That being said, the fact that they cheated should weigh into the Hall of Fame process. It speaks to their lack of character and does call their performance into question to some degree. However, this criteria should only be used in borderline cases. I don't think steroids can make a guy who belongs outside the Hall into a no doubt Hall of Famer.

As for Barry Bonds, I think that there's an excellent chance that the man used steroids.

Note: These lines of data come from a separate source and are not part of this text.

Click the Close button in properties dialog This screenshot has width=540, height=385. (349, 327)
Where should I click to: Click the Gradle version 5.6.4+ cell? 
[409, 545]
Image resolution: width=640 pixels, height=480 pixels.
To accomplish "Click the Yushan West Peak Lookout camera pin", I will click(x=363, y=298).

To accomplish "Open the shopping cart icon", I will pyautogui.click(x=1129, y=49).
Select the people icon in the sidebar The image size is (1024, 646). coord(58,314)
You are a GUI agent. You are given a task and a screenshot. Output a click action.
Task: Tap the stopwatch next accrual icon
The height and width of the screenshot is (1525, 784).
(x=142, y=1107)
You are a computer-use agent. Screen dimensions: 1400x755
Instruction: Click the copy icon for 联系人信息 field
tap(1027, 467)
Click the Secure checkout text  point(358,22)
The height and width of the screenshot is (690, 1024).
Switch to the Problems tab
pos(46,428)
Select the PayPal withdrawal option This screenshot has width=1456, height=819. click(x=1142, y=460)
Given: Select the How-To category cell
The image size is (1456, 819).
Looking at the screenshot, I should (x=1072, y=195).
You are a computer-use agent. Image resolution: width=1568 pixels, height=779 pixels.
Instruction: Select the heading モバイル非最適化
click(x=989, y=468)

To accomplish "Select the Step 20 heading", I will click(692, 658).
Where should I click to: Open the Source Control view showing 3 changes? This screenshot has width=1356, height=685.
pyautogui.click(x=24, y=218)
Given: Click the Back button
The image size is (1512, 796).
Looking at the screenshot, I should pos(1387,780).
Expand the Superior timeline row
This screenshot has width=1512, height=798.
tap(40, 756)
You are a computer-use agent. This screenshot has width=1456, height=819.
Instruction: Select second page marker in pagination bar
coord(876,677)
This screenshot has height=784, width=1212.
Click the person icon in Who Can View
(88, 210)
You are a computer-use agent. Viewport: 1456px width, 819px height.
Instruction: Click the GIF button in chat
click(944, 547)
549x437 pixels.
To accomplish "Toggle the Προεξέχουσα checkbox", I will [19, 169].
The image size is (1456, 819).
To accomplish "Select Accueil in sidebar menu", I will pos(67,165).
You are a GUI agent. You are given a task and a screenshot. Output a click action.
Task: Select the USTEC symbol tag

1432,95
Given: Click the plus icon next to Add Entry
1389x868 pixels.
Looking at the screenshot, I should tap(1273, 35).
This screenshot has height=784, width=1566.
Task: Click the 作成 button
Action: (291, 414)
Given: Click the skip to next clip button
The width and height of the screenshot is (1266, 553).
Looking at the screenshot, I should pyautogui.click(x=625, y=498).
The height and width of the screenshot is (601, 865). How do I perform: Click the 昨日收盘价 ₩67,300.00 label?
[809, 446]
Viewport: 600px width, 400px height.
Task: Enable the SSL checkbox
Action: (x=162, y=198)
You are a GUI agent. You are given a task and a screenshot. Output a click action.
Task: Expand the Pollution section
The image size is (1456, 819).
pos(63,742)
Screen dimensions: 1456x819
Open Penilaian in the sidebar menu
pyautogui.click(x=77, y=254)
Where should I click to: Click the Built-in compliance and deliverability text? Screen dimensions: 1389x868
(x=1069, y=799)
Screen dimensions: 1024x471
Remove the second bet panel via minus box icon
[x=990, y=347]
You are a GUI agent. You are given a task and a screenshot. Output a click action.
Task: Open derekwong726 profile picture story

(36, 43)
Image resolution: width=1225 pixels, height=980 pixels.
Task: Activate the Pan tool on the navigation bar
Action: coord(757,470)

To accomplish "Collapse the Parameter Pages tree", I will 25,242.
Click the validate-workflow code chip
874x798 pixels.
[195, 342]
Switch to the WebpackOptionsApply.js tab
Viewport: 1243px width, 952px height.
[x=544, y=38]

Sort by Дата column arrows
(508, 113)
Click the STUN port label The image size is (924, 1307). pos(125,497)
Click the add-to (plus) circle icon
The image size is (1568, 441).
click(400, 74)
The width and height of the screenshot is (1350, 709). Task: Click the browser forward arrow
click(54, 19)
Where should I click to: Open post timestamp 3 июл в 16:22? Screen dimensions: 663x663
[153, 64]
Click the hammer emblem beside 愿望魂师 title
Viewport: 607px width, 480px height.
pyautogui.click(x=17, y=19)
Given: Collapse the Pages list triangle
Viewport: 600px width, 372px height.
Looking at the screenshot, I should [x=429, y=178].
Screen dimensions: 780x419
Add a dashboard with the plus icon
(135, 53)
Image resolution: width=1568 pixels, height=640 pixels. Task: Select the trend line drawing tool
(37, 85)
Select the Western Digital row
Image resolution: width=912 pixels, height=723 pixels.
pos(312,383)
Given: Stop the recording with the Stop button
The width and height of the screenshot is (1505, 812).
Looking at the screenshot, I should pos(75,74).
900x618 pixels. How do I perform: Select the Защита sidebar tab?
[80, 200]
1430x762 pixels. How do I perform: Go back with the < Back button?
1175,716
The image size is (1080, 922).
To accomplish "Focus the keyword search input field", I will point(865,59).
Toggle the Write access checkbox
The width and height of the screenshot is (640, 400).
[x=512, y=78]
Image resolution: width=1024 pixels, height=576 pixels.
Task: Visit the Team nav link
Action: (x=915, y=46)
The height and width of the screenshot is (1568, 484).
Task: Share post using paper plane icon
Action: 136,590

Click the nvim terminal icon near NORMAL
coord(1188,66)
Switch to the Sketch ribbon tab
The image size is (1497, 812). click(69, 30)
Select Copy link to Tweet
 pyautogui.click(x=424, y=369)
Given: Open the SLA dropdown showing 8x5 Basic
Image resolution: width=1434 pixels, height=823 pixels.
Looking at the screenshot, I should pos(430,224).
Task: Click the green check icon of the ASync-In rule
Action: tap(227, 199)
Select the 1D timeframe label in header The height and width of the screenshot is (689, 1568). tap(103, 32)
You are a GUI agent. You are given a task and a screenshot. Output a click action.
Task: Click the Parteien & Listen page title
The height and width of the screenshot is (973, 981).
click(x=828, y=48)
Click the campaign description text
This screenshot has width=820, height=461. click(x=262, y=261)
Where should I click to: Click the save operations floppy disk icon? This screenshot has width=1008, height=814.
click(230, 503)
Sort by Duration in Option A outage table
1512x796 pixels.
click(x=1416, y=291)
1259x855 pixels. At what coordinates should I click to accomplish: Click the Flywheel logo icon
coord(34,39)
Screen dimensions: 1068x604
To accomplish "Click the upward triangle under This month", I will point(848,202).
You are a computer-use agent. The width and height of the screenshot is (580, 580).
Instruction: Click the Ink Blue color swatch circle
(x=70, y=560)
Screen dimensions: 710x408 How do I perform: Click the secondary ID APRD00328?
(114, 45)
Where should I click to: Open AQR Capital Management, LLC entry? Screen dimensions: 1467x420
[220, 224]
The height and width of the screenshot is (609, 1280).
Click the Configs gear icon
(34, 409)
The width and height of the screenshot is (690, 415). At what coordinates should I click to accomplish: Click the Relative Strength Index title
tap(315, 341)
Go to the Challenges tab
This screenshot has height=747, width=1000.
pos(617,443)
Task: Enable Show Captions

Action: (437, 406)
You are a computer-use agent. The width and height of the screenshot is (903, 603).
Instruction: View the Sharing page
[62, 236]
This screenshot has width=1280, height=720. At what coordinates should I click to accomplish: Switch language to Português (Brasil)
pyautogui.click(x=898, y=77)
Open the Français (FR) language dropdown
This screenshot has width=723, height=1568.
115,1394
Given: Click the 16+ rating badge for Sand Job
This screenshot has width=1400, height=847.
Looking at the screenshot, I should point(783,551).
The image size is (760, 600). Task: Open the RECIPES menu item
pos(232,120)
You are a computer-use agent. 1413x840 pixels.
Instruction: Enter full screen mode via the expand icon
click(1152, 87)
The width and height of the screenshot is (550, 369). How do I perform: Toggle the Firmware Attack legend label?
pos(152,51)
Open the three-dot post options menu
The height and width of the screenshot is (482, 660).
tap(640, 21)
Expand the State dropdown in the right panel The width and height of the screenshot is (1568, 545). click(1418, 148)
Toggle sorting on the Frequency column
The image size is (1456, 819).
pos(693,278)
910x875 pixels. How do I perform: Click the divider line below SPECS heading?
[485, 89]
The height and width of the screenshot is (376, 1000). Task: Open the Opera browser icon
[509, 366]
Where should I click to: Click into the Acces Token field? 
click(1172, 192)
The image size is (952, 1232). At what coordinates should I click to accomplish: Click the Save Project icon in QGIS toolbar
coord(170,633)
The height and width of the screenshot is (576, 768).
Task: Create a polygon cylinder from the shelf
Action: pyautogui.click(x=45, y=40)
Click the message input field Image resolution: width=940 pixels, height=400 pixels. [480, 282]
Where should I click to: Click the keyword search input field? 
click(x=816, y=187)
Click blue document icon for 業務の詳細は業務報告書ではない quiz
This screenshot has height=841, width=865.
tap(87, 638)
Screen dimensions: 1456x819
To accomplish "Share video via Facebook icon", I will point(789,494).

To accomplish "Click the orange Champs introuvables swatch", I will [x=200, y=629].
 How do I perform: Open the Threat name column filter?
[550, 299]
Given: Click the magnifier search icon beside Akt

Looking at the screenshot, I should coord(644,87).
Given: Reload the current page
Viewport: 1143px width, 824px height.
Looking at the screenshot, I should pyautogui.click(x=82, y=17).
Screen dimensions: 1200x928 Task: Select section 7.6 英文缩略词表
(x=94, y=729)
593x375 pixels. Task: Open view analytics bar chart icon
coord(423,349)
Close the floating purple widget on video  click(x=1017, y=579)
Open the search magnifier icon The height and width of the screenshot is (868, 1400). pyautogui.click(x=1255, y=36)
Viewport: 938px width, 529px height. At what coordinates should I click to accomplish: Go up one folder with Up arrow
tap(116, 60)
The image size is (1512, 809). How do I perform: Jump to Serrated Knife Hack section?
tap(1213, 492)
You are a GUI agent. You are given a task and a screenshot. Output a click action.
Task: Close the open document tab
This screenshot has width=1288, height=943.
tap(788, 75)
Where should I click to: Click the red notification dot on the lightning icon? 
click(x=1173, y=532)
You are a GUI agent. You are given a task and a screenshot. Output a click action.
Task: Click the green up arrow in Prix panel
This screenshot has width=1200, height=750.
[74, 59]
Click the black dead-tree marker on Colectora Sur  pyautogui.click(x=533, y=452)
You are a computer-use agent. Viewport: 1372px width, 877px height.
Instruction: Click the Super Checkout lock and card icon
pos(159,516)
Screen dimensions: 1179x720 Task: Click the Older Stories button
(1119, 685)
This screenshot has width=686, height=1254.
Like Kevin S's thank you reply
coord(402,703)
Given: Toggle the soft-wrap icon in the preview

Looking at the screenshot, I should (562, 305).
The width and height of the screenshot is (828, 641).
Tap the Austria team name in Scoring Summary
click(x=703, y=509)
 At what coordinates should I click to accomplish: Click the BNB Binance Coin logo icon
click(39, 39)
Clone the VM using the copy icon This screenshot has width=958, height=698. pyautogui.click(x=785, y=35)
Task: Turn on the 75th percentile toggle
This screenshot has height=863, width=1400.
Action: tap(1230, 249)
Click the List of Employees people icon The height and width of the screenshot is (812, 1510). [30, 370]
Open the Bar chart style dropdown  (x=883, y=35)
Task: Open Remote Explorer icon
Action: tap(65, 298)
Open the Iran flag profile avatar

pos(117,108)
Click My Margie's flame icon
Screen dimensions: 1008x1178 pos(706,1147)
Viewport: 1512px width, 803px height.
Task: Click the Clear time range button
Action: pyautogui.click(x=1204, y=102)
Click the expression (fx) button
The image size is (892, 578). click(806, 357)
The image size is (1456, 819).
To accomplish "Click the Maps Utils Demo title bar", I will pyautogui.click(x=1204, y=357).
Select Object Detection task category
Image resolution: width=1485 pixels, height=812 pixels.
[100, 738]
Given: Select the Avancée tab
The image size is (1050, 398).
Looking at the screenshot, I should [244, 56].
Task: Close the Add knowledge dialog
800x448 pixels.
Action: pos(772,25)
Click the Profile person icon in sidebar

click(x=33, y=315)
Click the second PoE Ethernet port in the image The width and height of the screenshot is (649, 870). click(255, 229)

Unfortunately, he did so at a time when there were no consequences and now that there are consequences, he has not failed a test. There's absolutely no way you can invalidate what he's done officially without some kind of failed test.

Is Barry the home run king? Well, yeah, if you mean that he's hit more home runs than anyone in Major League Baseball history. Of course, that would be true even if he had failed a test. The games still count. If you mean that Barry is the greatest slugger of all time, you'd be wrong and will continue to be wrong unless Barry can belt another 150 home runs. That's about what he'd need to surpass the Babe after appropriate context adjustments.

Barry Bonds is a first ballot, no doubt, surefire, inner-circle Hall of Famer. He should get 100% of the Hall of Fame vote. He won't because some will let the steroid issue convince them that somehow he isn't worthy, despite his pre-2001 numbers. It won't matter, because no one gets 100% of the vote anyway, not even Cal Ripken.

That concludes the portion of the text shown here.